WHAT IS REQUIRED :: Extend the net interest margin discussion below, starting right after its final sentence.

-- Start of TEXT EXTRACT --

The Company’s improvement in net interest margin for the third quarter and first nine months of 2011 compared to the same periods in 2010 resulted from a combination of factors including, among others, an increase in the volume of the Company’s covered loan portfolio, which is higher yielding than the Company’s non-covered loan and lease portfolio, and reductions in rates paid on most categories of interest bearing liabilities, partially offset by decreases in yield on the Company’s loan and lease portfolio not covered by FDIC loss share agreements and the Company’s aggregate investment securities portfolio.
Yields on earning assets increased 28 bps for the third quarter and 31 bps for the first nine months of 2011 compared to the same periods in 2010. These increases were primarily the result of an increase in the yield on covered loans of 30 bps for the third quarter and 63 bps for the first nine months of 2011 compared to the same periods in 2010, partially offset by decreases in yields on non-covered loans and leases of eight bps for the third quarter and 12 bps for the first nine months of 2011 and decreases in the aggregate yield on the Company’s investment securities portfolio of 58 bps for the third quarter and 49 bps for the first nine months of 2011 compared to the same periods in 2010.
The decline in rates on average interest bearing liabilities was primarily due to the declines in rates on interest bearing deposits, the largest component of the Company’s interest bearing liabilities. Rates on interest bearing deposits decreased 32 bps for the third quarter and 29 bps for the first nine months of 2011 compared to the same periods in 2010. This decrease in the rate on interest bearing deposits was principally due to (i) a change in mix of the Company’s interest bearing deposits as a result of growth in the volume of savings and interest bearing transaction accounts resulting in an increase in these deposits to 61.2% of total interest bearing deposits for the third quarter and 59.3% for the first nine months of 2011 compared to 58.3% for the third quarter and 55.7% for the first nine months of 2010 and (ii) effectively managing the repricing of both time deposits and savings and interest bearing transaction deposits which resulted in lower rates paid on deposits as they were renewed or otherwise repriced.
The Company’s other borrowing sources include (i) repurchase agreements with customers (“repos”), (ii) other borrowings comprised primarily of Federal Home Loan Bank of Dallas (“FHLB – Dallas”) advances, and, to a lesser extent, Federal Reserve Bank (“FRB”) borrowings and federal funds purchased, and (iii) subordinated debentures. The rates on repos decreased 34 bps for the third quarter and 30 bps for the first nine months of 2011 compared to the same periods in 2010 primarily as a result of the Company’s efforts to effectively manage the rates on its interest bearing liabilities, including repos. The rates on the Company’s other borrowings, which consist primarily of fixed rate callable FHLB – Dallas advances, increased 27 bps in the third quarter and decreased 17 bps for the first nine months of 2011 compared to the same periods in 2010. The increase in rates for other borrowings for the third quarter of 2011 compared to the same period in 2010 was primarily due to decreased utilization of lower rate short-term federal funds purchased and short-term FHLB – Dallas borrowings. The decrease in rates for other borrowings for the first nine months of 2011 compared to the same period in 2010 was due primarily to the repayment of $60.0 million of fixed rate, callable FHLB – Dallas advances with a weighted-average interest rate of 6.25% that were repaid on their maturity dates in May 2010. The rates paid on the Company’s subordinated debentures, which are tied to a spread over the 90-day London Interbank Offered Rate (“LIBOR”) and reset periodically, decreased 25 bps for the third quarter and seven bps for the first nine months of 2011 compared to the same periods in 2010 primarily as a result of the decrease in the 90-day LIBOR on the applicable reset dates during 2011.

-- End of TEXT EXTRACT --
-- Start of DATA PROVIDED --

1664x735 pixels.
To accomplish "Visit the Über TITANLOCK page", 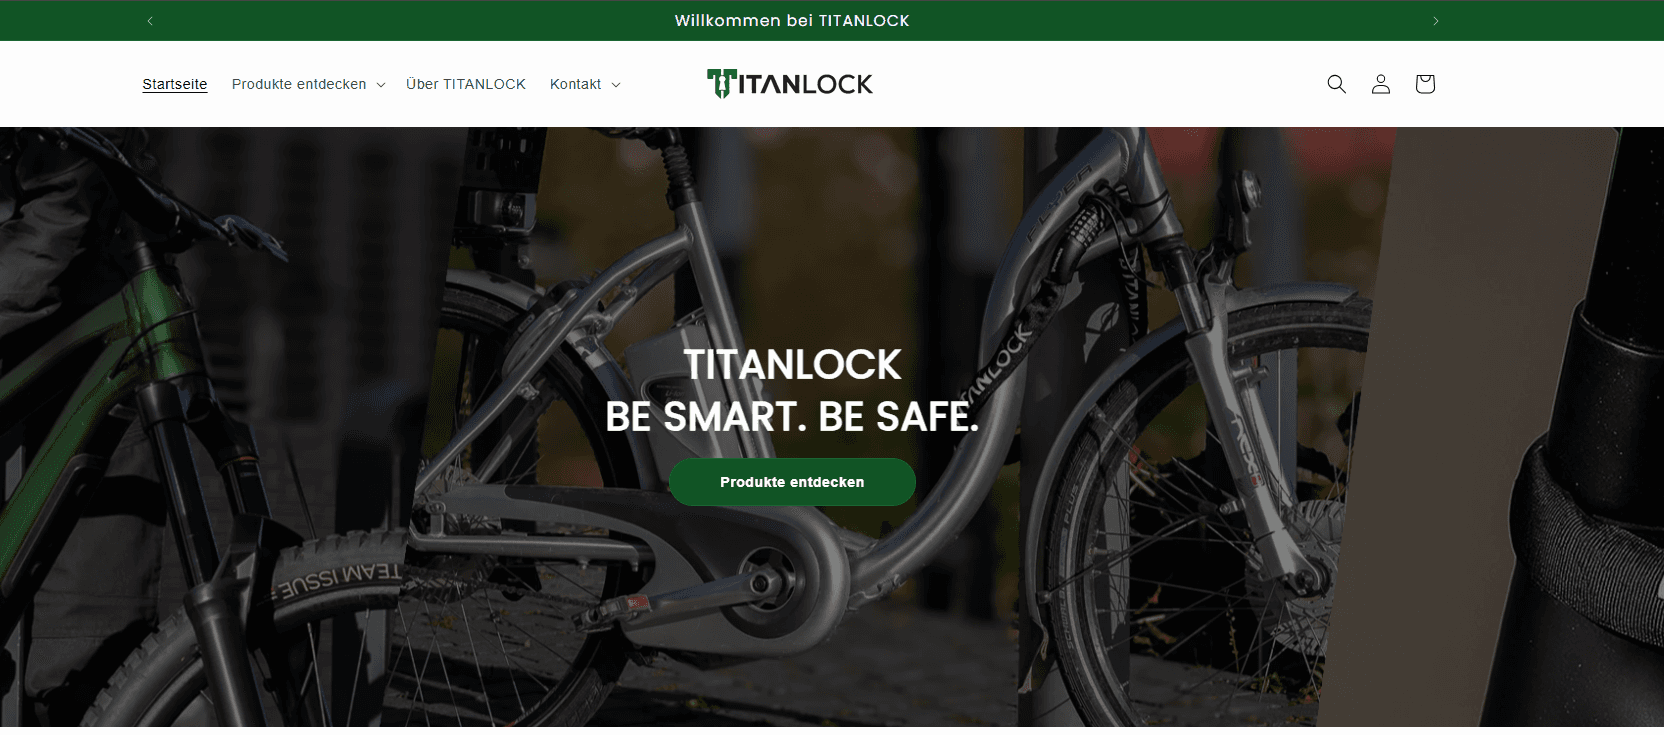I will tap(466, 84).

-- End of DATA PROVIDED --

SOLVED PROBLEM ::
The increase in average earning assets was due primarily to increases in the Company’s average balance of covered loans from $298 million for the third quarter and $149 million for the first nine months of 2010 to $885 million for the third quarter and $744 million for the first nine months of 2011. The Company made seven FDIC-assisted acquisitions during 2010 and the first nine months of 2011, resulting in significant increases in its covered loan portfolio over the last seven quarters. These increases were partially offset by decreases in the Company’s average non-covered loans and leases of $100 million for the third quarter and $79 million for the first nine months of 2011 compared to the same periods in 2010. The declines in the average balances of non-covered loans and leases is due primarily to paydowns and payoffs of existing loans and leases throughout the quarter and nine months ended September 30, 2011 more than offsetting loan and lease originations, the majority of which were funded during September 2011. The Company’s average earnings assets were also affected by changes in its average investment securities portfolio, which increased $17 million for the third quarter and decreased $42 million for the first nine months of 2011 compared to the same periods in 2010. In recent years, the Company has generally been a net seller of investment securities as a result of ongoing evaluations of interest rate risk and to free up capital for FDIC-assisted acquisitions.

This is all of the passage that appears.